Andrew Hamilton looks at some research suggesting that adding some mountain biking into a training schedule could reap dividends for your road cycling and triathlon performance MORE
Bike hard, run fast!
Can runners and triathletes improve their running performance with specific training sessions on the bike? Andrew Hamilton looks at what the research says
Without doubt, one of the most effective ways for runners and triathletes to build fitness and speed is interval training – a proven method of training that intersperses intervals of high-intensity exercise, with short periods of rest. Most swimmers use intervals in their training as a matter of course. Swimming a straight 2km in the pool is pretty boring. Split it up into say 4 x 400m and 4 x 100m and not only does time fly, but the work quality will almost certainly rise too!

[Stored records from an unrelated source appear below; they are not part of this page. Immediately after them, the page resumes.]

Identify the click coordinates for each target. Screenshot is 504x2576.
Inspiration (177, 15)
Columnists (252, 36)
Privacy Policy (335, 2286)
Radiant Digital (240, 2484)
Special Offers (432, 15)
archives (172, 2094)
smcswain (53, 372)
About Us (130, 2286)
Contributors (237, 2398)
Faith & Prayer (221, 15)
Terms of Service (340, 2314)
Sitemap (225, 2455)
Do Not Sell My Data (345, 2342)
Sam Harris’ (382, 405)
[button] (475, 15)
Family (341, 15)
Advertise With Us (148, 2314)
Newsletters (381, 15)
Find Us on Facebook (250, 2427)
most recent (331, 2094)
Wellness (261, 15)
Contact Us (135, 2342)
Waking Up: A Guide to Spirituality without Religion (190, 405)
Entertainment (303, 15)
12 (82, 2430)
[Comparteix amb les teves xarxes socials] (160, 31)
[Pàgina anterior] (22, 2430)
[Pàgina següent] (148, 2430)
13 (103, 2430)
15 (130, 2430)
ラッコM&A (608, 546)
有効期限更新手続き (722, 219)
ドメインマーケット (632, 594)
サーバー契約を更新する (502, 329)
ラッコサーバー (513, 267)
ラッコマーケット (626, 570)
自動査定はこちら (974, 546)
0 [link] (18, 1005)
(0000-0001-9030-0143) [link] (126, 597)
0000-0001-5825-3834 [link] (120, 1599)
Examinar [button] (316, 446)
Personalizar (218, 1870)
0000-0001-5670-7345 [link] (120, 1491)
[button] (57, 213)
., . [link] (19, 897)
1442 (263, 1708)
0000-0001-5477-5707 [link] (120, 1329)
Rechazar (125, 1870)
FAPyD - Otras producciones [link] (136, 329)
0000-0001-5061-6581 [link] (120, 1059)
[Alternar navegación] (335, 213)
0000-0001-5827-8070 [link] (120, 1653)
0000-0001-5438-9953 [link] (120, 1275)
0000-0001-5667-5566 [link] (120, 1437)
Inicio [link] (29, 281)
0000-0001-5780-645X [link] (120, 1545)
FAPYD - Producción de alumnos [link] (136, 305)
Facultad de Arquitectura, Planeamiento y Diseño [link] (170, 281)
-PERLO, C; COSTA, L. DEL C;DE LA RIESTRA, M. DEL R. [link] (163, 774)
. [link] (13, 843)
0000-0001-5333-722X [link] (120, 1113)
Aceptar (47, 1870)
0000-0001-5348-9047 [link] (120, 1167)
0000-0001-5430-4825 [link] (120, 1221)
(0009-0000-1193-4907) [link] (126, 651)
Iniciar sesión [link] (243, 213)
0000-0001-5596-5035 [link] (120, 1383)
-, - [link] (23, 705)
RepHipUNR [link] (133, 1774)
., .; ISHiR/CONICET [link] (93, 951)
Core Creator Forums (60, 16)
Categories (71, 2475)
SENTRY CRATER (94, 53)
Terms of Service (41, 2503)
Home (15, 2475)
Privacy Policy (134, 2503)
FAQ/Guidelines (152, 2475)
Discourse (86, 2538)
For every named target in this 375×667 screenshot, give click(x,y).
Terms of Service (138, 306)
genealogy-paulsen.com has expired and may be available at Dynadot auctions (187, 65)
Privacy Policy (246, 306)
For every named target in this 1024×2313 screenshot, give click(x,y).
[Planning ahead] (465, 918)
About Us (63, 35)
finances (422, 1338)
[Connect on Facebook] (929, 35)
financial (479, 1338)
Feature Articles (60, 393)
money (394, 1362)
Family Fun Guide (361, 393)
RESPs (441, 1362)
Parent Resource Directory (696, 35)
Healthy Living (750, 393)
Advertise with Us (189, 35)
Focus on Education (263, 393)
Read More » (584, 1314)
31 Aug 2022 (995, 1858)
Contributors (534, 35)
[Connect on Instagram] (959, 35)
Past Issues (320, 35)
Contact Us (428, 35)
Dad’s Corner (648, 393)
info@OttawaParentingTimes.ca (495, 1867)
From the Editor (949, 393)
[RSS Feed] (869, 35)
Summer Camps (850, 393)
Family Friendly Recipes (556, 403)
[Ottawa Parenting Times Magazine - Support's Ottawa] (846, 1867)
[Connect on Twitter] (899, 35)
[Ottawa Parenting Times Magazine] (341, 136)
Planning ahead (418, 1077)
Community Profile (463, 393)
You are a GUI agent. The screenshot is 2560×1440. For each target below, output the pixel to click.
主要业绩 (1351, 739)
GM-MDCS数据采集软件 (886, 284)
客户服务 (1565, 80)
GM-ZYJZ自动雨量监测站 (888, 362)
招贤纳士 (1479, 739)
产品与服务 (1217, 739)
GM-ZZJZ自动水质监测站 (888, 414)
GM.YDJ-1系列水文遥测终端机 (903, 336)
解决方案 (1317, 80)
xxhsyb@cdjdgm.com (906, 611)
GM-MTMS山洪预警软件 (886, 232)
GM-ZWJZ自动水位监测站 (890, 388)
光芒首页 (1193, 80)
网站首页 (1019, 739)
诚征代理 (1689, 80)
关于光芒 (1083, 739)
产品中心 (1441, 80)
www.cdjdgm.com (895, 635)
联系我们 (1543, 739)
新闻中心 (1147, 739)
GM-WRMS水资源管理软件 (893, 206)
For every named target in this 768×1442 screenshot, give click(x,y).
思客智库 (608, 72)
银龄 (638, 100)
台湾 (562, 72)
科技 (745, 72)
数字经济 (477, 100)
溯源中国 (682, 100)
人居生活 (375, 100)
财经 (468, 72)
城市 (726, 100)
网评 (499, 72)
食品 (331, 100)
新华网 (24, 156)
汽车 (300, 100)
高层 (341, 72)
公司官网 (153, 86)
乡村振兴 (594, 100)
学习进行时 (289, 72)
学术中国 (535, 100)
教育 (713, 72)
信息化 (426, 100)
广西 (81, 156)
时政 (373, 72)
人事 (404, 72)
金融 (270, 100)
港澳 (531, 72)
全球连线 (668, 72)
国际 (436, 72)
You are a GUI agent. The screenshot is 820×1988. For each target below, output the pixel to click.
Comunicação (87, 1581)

Meanwhile, the rapid rise in bike computer technology use means that (traffic conditions permitting), structured interval training on the bike is easier and more interesting than it ever used to be. But perhaps even more importantly, the risk of injury during high-intensity training in these two disciplines is relatively low. This is in stark contrast to running, where increased impact shock combined with any biomechanical imbalances you might have makes high-intensity running training a far riskier proposition.
Bike intervals for running speed
Although the muscle recruitment patterns are different, there’s quite a lot of overlap in the muscles used during cycling and running, which begs the question “Could interval training on the bike enhance running speed?” If so, biking intervals could be a valuable tool for injury-prone triathletes who want to improve run performance without the increased injury risk. To answer this question, a group of British and Australian scientists investigated the effects of two types of bike-based high-intensity interval training (HIT) on triathlon-specific cycling and running performance(1).
Fourteen trained male triathletes completed a maximal incremental test to measure their aerobic fitness, 16 × 20s cycle sprints to measure their power, and a 1-hour triathlon-specific bike ride (at an average power output of 65% maximum power – simulating the relative intensity observed during Olympic distance triathlon racing) followed immediately by a 5km run time trial to measure triathlon-specific running performance. After this ‘baseline’ test, the triathletes commenced an interval programme, training twice a week for 3 weeks. Training wise however, the triathletes were split into one of two groups:
- *Long intervals (6-8 × 5-minute efforts at 80% of the triathletes’ maximum oxygen uptake – ie fairly hard)
- *Short intervals (9-11 × 10, 20 and 40-second efforts at near maximum effort)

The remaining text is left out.